══ READING PASSAGE ══
Oberweis is a nasty, dishonest millionaire who tries to buy an election every two years and hasn't succeeded yet. Oberweis ran for US Senator in 2002. He had never held any other elected office, but when you are really rich, why not just start at the top. He started a pattern of being aggressive, vicious, dishonest, and doing it with the force of his personal fortune. And that was against his fellow Republicans in the primary. And then losing.
Oberweis refused to give up. He ran for US Senator in 2004 also. He lost to a wife abuser with some twisted sexual ideas in the primary. When his story came out the Republicans imported Alan Keyes from another state to represent them rather than turning to Jim Oberweis.
In 2006 Oberweis ran in the Republican primary for Gov. Illinois had an incumbent Gov. that is considered stupid, corrupt, and ineffective by most of the Democratic voters. And the Gov. is a Democrat! He was so hated it would have been an automatic win except for the fact that the Republicans spent so much time cutting each others throats that the Dem Gov. was re-elected. Oberweis couldn't even win that primary.
═══
══ GIVEN DATA ══
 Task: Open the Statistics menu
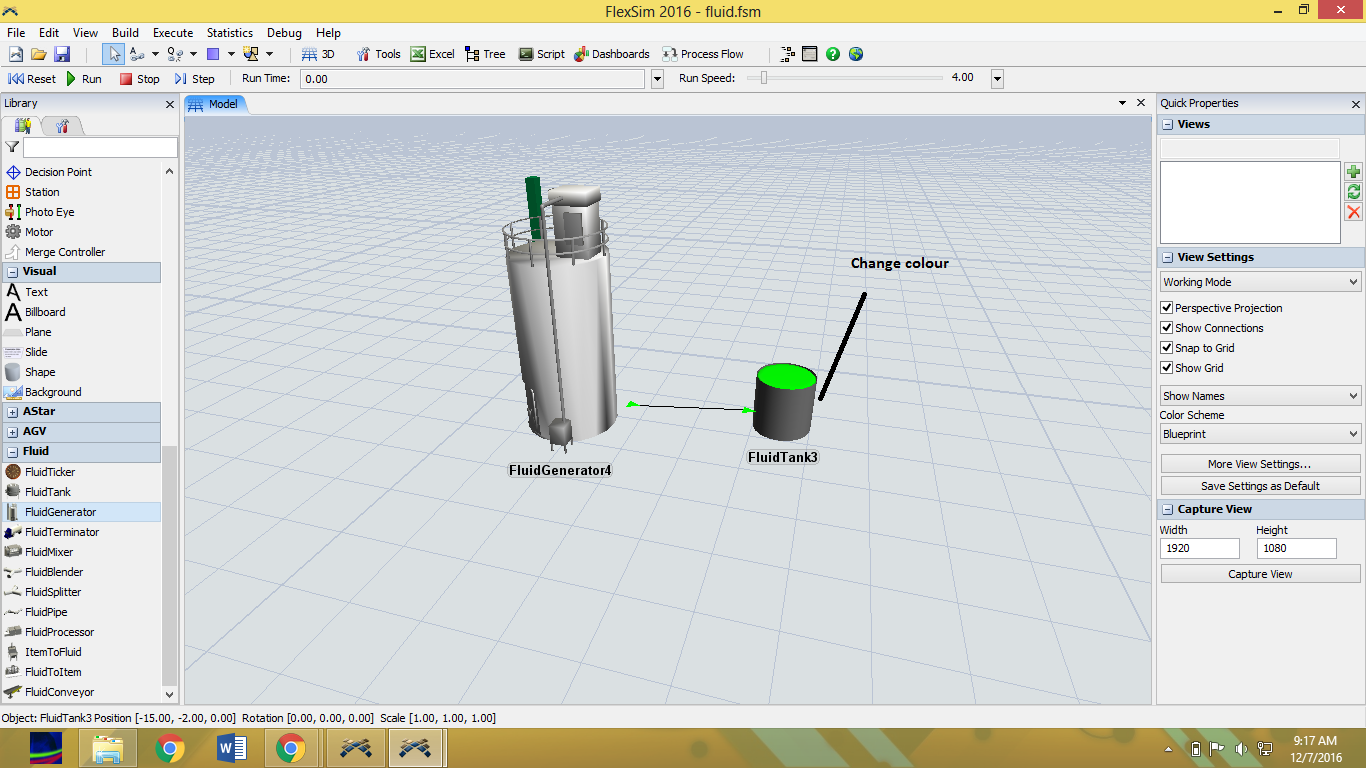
═══
GOAL A:
In the passage about Oberweis, whom did the Republicans bring in from another state to run in 2004?
GOAL B:
Repeat word for word the part of the passage about Oberweis that begins at the words "In 2006 Oberweis" and stops after "win that primary.".
The data after the passage about Oberweis is separate material with no tie to it.

RESULT A:
Alan Keyes.

RESULT B:
In 2006 Oberweis ran in the Republican primary for Gov. Illinois had an incumbent Gov. that is considered stupid, corrupt, and ineffective by most of the Democratic voters. And the Gov. is a Democrat! He was so hated it would have been an automatic win except for the fact that the Republicans spent so much time cutting each others throats that the Dem Gov. was re-elected. Oberweis couldn't even win that primary.